Llumnix outperforms a simple round-robin scheduler in TTFT (prefill) by up to 6.4x and 12.1x for mean and P99, and 12% for P99 TBT (decode). Llumnix also shows significantly shorter average preemption stalls (by two orders of magnitude).
With the KV-cache-aware load-balancing scheduler and the migration mechanism, Llumnix also outperforms a simple load balancing scheduler based on queue sizes in TTFT (prefill) by up to 4.6x and 9.1x for mean and P99, and 15% for P99 TBT (decode).

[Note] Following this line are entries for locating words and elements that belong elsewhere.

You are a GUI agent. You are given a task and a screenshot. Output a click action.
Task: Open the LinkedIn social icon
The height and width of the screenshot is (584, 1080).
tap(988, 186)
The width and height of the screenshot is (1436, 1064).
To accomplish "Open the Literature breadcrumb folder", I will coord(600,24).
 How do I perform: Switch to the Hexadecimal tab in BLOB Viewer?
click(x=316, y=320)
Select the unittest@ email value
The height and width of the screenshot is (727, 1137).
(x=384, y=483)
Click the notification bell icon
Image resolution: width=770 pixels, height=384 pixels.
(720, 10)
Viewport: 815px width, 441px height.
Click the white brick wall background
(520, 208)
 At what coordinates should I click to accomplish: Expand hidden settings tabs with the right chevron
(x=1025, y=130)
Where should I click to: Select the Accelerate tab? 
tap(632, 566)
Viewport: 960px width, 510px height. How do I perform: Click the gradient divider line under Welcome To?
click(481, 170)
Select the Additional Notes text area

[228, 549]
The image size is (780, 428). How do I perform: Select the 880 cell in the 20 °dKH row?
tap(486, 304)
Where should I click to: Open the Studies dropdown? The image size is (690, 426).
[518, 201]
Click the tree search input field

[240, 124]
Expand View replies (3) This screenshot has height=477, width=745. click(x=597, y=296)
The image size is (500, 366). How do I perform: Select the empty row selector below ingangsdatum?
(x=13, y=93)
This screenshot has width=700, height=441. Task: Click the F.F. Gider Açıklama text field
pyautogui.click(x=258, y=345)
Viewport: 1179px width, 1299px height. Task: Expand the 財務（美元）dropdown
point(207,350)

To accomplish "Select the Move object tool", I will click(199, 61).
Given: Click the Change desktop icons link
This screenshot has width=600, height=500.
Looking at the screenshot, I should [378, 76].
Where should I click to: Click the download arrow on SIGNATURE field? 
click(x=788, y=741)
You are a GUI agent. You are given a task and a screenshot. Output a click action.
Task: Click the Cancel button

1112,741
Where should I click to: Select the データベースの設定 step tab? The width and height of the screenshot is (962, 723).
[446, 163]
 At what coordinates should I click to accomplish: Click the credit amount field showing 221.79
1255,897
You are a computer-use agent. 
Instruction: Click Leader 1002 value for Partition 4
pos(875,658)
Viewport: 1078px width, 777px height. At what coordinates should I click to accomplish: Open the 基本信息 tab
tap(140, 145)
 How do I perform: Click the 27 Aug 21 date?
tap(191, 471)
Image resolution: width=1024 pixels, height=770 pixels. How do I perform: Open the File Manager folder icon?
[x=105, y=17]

Llumnix is currently in an alpha stage. Moving forward, we have work items planned including but not limited to:
- Architectural improvement: improving the scalability and efficiency of distributed serving and coordination;
- Policy optimization: better dispatching, migration, auto-scaling policies;
- New features: incorporating more inference engine features;
- Engineering: testing, CI/CD, etc.
Please cite our paper if you use Llumnix in your research:
@inproceedings{sun2024llumnix,
title={Llumnix: Dynamic Scheduling for Large Language Model Serving},
author={Biao Sun and Ziming Huang and Hanyu Zhao and Wencong Xiao and Xinyi Zhang and Yong Li and Wei Lin},
booktitle={18th USENIX Symposium on Operating Systems Design and Implementation (OSDI 24)},
year={2024}
}
Llumnix is licensed under the Apache 2.0 License.